Eduardo Gallo

Eduardo Gallo atesora muchos de los valores y características que debe transmitir un torero de esta época. Valor, temple, composición, garra e imagen que encajan perfectamente con todo aquello que debe reflejar una figura como un torero, que por historia se ha ganado también un halo de heroicidad que les hace diferentes al resto de personas. Durante este año se cumplirán los 10 años de alternativa de un torero que nació, creció y se convirtió en torero en tierra de toros por excelencia: Salamanca.

 

Eduardo Gallo Espinosa nació el 19 de noviembre de 1984 en el seno de una familia cuya tradición torera era casi inexistente.

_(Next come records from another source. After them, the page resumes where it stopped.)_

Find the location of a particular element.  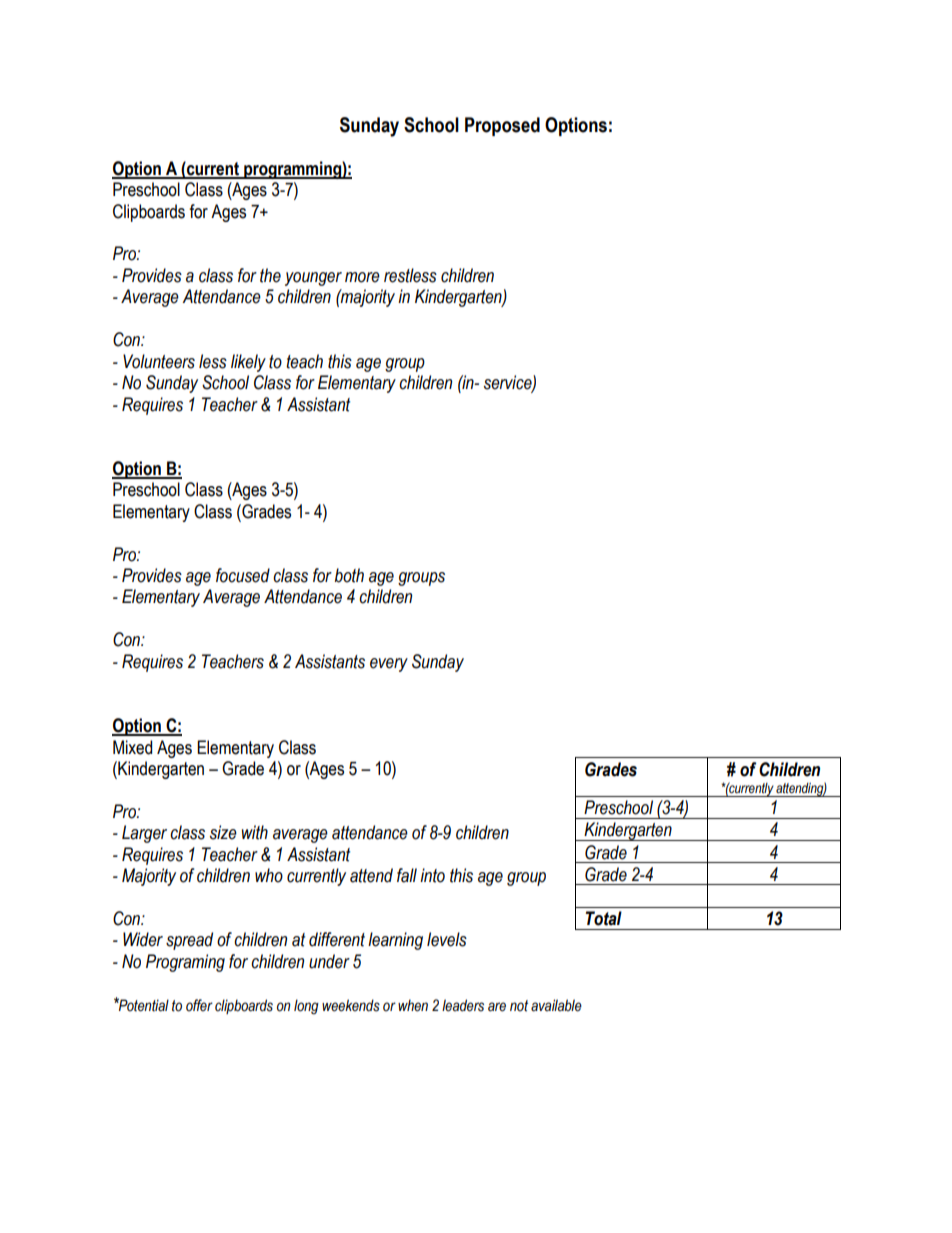

both is located at coordinates (349, 575).
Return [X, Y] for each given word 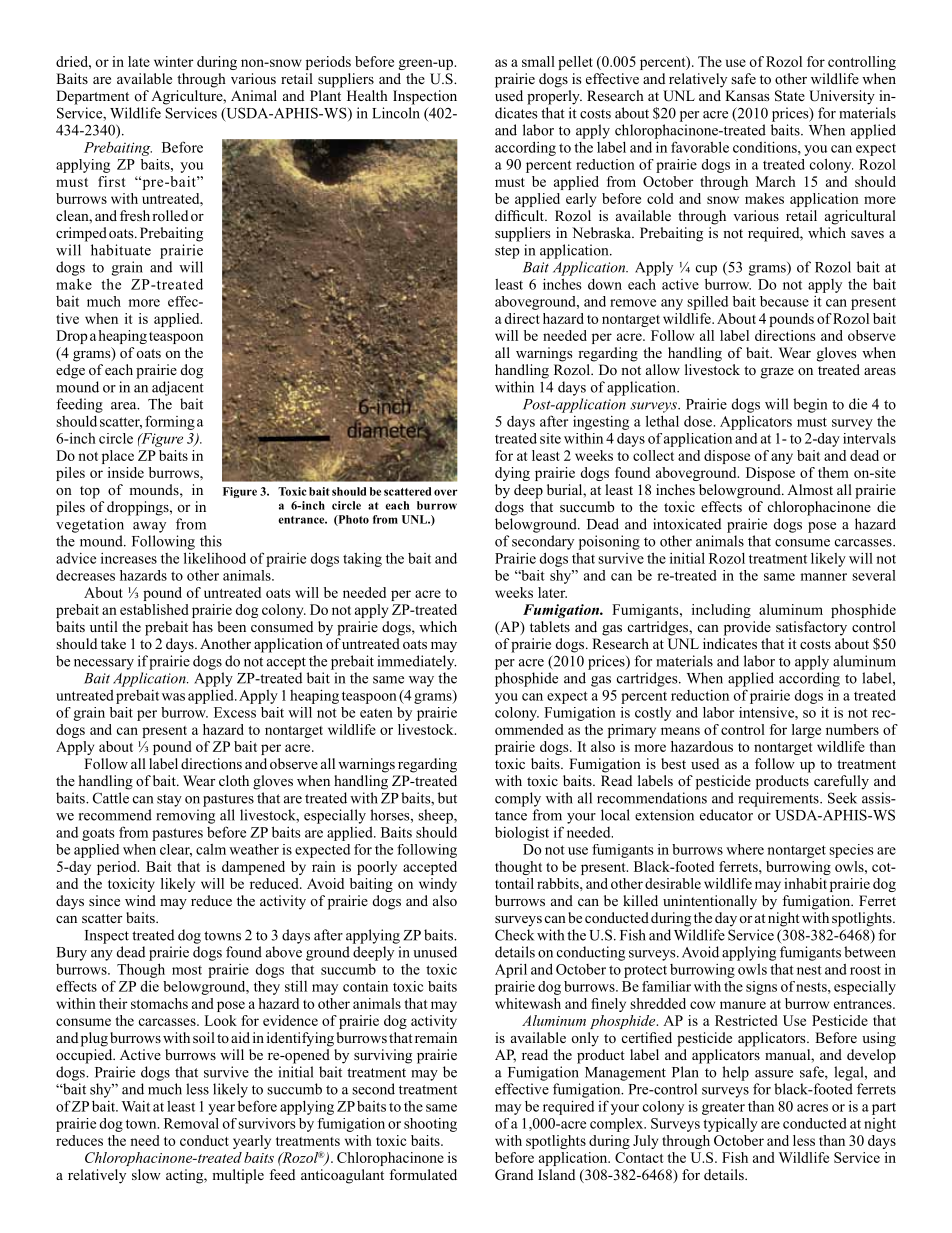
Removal [191, 1123]
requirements [779, 799]
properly [554, 97]
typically [730, 1125]
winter [173, 61]
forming [170, 422]
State [790, 96]
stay [169, 800]
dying [512, 474]
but [447, 798]
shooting [430, 1125]
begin [810, 405]
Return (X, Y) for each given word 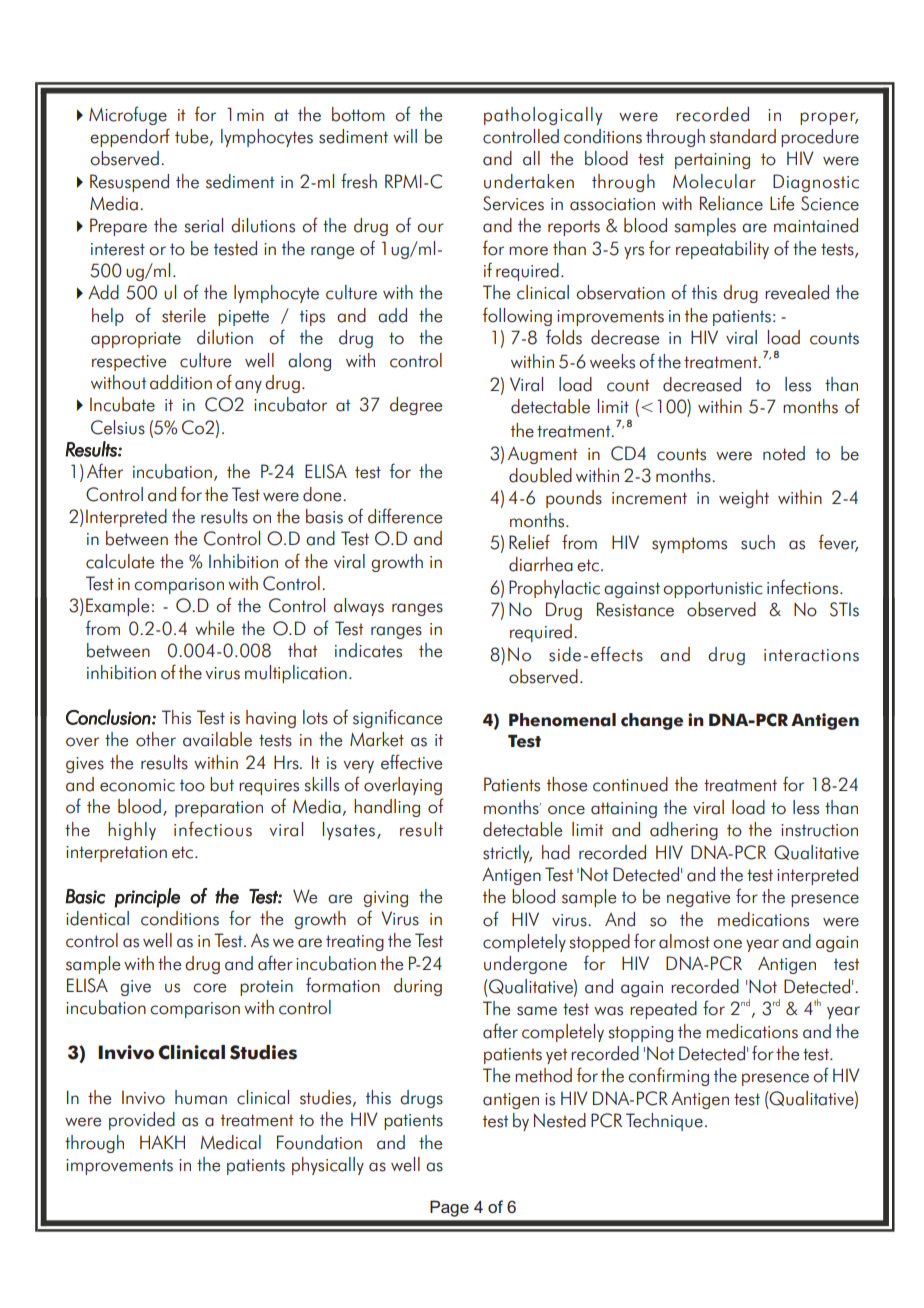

Aun así, esto no fue dificultad para que en Gallo creciese una inquietud que finalmente fue más allá de soñar con ser torero desde pequeño.

 

Lo que en principio no pasaba de lancear al aire con un trapo de cocina, acabó siendo una obsesión para Eduardo Gallo, que pronto expresó su intención de ingresar en la Escuela de Tauromaquia de Salamanca, en aquella época dirigida por los maestros Juan José Flores y José Ignacio Sánchez. Ellos fueron los primeros apoyos profesionales que sentarían las bases de la tauromaquia de Eduardo Gallo. Pronto se dieron cuenta de que con esas bases y las características innatas para el toreo de Eduardo, el niño podría convertirse en hombre, y en torero.